**What you have to do**
Extract, verbatim, the lines running from the start of the records through the line that contains "Looking at the". Omit the pictures from your answer.

[Collected data]
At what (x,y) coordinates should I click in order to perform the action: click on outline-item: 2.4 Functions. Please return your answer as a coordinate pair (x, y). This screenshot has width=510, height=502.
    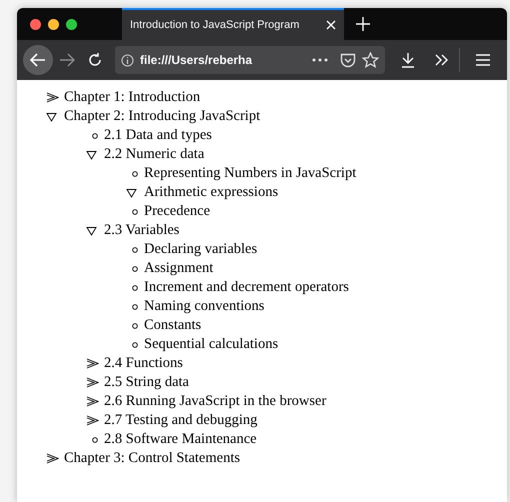
    Looking at the image, I should click on (144, 364).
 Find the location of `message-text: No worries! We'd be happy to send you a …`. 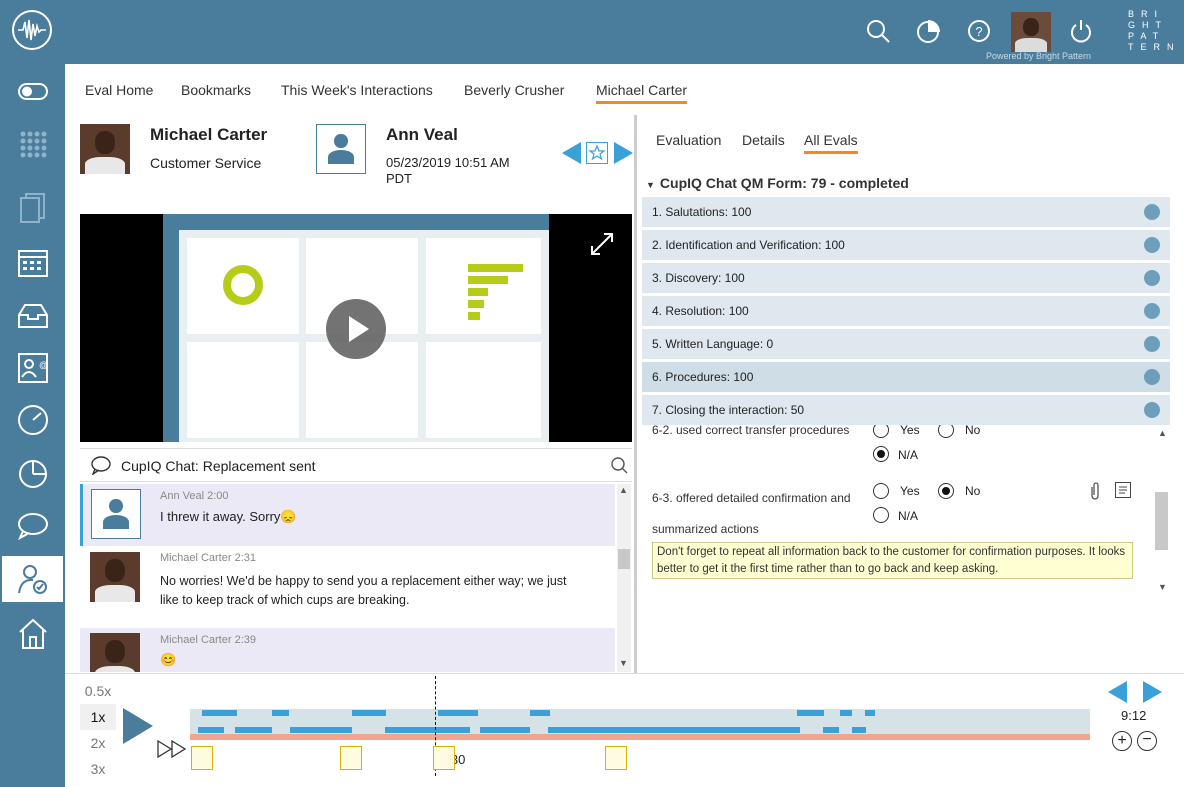

message-text: No worries! We'd be happy to send you a … is located at coordinates (364, 590).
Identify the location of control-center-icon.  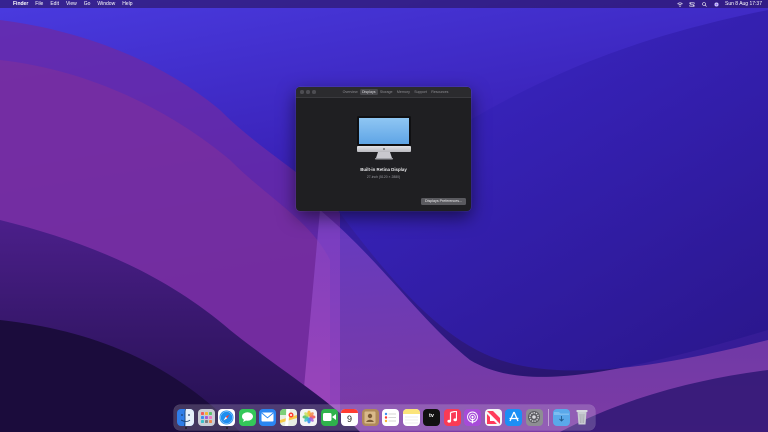
(692, 4).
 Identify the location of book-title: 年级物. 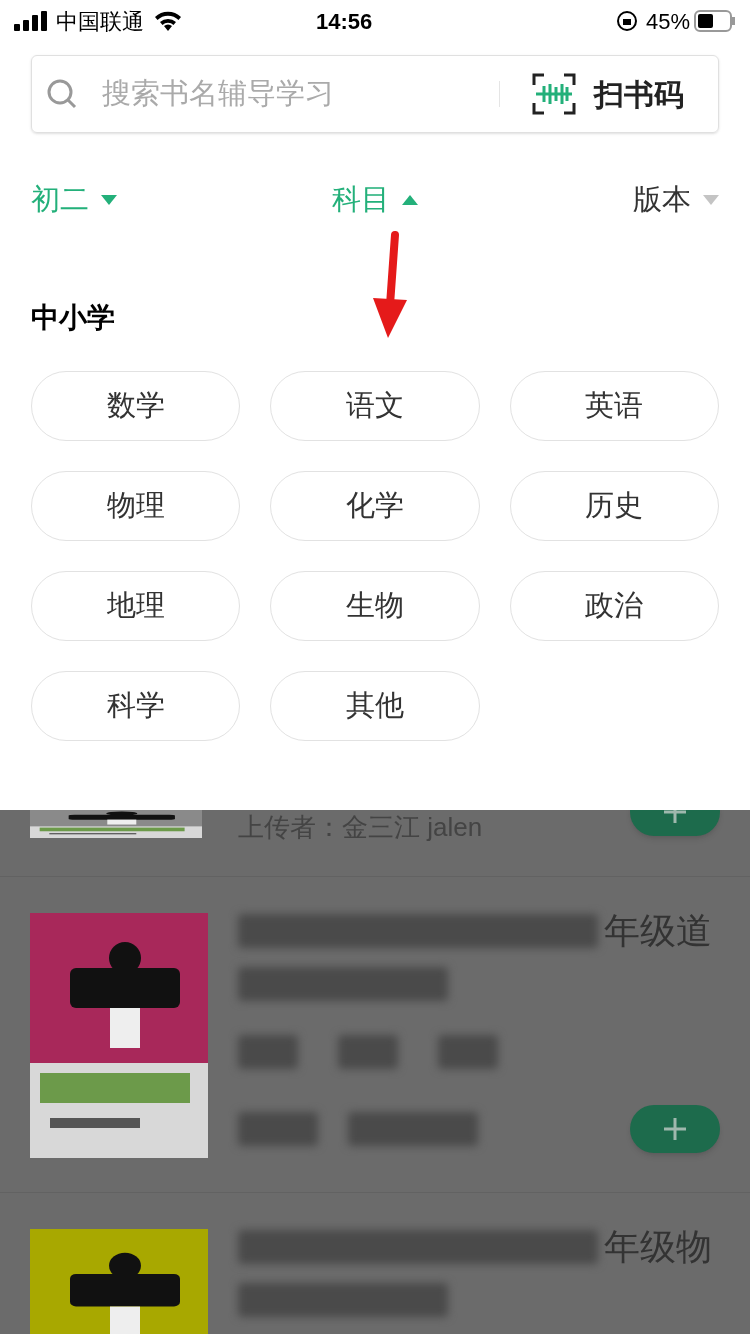
(658, 1247).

**Result**
At what (x,y) coordinates should I click in order to perform the action: click on outline-item: 2.4 Functions. Please return your answer as a coordinate pair (x, y). This screenshot has width=510, height=502.
    Looking at the image, I should click on (144, 364).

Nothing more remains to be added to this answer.